At the local government election of March 2006, Ian was elected as the Ward Councillor for Ward 23, a newly delimited ward that extends from Melkbosstrand to Bloubergstrand and parts of Table View. The DA was returned as the largest party in the City of Cape Town. It formed a multiparty government under the leadership of Executive Mayor Helen Zille. Mayor Zille appointed Neilson as the Mayoral committee member for Finance.

== Deputy Mayor of Cape Town ==

At the national and provincial elections on 22 April 2009, the DA won a majority in the Western Cape Provincial Parliament. Helen Zille was elected as Premier of the Western Cape Province and ceased to be the Executive Mayor of Cape Town. In the aftermath of these changes, Dan Plato was elected by the Council as the new Executive Mayor and the composition of the city's multi-party government was changed. Neilson was elected by the Council as Executive Deputy Mayor on 27 May 2009. He retained the Finance portfolio and chairmanship of the city's 2010 FIFA World Cup committee.

Neilson oversaw the construction of the new Cape Town Stadium at Green Point, that served as the venue for the FIFA World Cup. He also held oversight over the Stadium Company as well as the Cape Town Convention Centre Company, for much of his time as Deputy Mayor.

The 2011 Local Government Election saw the Democratic Alliance returned to office with an improved vote share. It won 61% of the total vote. Neilson was returned as a Proportional List Councillor. He was reelected by the Council as Deputy Mayor and the Mayor reappointed him as the Mayoral Committee Member for Finance.

After the 2016 Local Government election when the Cape Town City Council reconvened, he was re-elected to a third term as Deputy Mayor of Cape Town.

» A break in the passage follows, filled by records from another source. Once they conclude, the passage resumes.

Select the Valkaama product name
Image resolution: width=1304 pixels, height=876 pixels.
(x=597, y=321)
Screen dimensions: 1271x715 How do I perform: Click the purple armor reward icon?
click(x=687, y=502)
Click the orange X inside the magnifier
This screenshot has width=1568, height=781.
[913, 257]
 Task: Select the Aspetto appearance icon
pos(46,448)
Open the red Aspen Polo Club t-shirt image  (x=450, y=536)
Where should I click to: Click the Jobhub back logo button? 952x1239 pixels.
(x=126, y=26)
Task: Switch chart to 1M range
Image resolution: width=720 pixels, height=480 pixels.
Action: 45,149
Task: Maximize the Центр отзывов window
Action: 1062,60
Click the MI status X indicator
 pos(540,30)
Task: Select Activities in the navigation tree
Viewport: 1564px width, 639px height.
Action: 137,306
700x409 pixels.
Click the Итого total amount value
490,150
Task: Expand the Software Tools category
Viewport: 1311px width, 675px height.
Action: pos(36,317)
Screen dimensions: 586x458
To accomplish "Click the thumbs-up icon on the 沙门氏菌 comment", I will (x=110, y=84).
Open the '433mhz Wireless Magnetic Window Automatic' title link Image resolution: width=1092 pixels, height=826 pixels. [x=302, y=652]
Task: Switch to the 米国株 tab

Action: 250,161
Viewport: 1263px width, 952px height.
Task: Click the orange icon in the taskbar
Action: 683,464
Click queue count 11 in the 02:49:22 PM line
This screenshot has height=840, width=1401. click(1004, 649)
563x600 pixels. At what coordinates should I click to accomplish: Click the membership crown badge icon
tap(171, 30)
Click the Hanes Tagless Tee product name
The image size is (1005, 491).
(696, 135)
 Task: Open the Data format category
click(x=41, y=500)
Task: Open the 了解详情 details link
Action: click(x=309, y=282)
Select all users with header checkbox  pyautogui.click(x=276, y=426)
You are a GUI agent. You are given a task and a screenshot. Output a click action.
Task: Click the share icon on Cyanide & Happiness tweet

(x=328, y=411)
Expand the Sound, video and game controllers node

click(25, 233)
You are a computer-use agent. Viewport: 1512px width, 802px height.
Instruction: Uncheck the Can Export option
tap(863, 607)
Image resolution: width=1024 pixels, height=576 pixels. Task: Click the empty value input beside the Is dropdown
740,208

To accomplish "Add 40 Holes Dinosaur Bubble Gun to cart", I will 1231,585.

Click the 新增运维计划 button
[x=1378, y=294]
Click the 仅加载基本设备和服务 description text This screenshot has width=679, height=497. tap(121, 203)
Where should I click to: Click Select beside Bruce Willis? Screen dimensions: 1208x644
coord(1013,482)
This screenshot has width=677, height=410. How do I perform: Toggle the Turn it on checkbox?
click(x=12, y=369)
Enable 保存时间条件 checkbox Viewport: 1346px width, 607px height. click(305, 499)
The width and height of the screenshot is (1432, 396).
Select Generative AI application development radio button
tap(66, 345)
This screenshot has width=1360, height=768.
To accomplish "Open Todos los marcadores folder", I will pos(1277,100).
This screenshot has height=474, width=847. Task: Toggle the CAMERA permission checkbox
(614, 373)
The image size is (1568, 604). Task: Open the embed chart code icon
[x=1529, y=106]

On 8 May 2018, the Democratic Alliance ceased Mayor Patricia de Lille's party membership, effectively removing her as Mayor of Cape Town and councillor with immediate effect. Neilson served ex-officio as acting Mayor until a new Mayor was set to be elected. Neilson declared his candidacy for the post, but subsequently lost to former Cape Town Mayor, Dan Plato.

He remained as Deputy Mayor for the rest of the term of office, during which Plato reappointed him as Mayoral Committee member for Finance.

Neilson's 15-year term as Mayoral Committee Member for Finance saw a strong improvement in the City's financial position. It moved from a near-insolvent position in 2006 with adverse audit opinions, to a well-funded and growing cashflow position and clean audits. He initiated city borrowings on the South African Bond Market. The financial position of the City enabled it to constantly grow the capital budget and expenditure on repairs and maintenance of city assets.

At the 2021 election, due to term limits, Neilson could not serve a further term as Deputy Mayor, having already exceeded the two terms of office permitted (his initial two years in the office, having started after the start of the term, did not count towards the term limit).

Neilson was reelected as a Proportional List City Councillor in the 2021 municipal election. He has served the term as the Chairman of the Water and Sanitation Portfolio Committee, the Chairman of the Planning Appeals Advisory Panel and the Chairman of the Disciplinary Committee.